Мартышка нырнул в кухню, и я услышала хриплый скрежещущий голос миссис Скиннер, занудно бубнящей на одну из ее любимых тем:
– Опять этот мелкий уродец? Страхолюдный маленький придурок! Будь моя воля, такую шваль давно бы передавили, уничтожить бы их…
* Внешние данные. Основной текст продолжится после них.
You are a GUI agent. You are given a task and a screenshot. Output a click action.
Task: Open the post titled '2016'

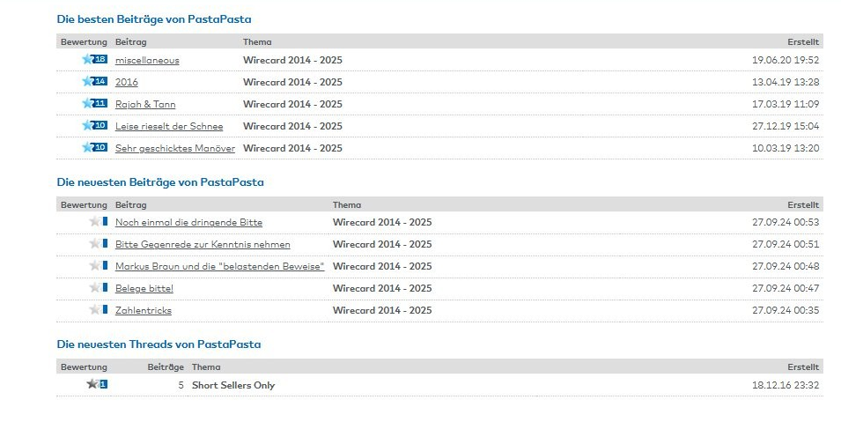[127, 82]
Я услышала, как Джас слабо протестует: Мартышка Равный, хороший парень, не его вина, что он такой некрасивый. Она всегда так говорит, потому что он все время на подхвате; возможно, приносит наркотики (я не спрашивала), а не только пиво и сигареты для нее и ее любимого сына. На самом деле, будь он даже помесью Квазимодо с Ганнибалом Лектером, Джас было бы наплевать; он был для нее тенью, как и большинство окружающих. Она бы даже не заметила, если бы в один прекрасный день он упал замертво и больше никогда не появлялся в квартире: «Ох, – сказала бы она дрожащим голосом, если бы кто-то упомянул о его кончине, – какая жалость, бедняжка». Но укол героина – и тебе сразу хорошо, и всё по фигу. Я помассировала виски, пытаясь облегчить головную боль. Если бы Джас сейчас предложила мне что-нибудь из своей драгоценной дури, искушение было бы сильным. Как получилось, что я оказалась здесь, слушаю миссис Скиннер, местный ответ Еве Браун, когда голова раскалывается и вся жизнь разбивается вдребезги? Почему? Почему это случилось со мной? Старая детская жалоба зазвучала у меня в голове: Так нечестно, так нечестно.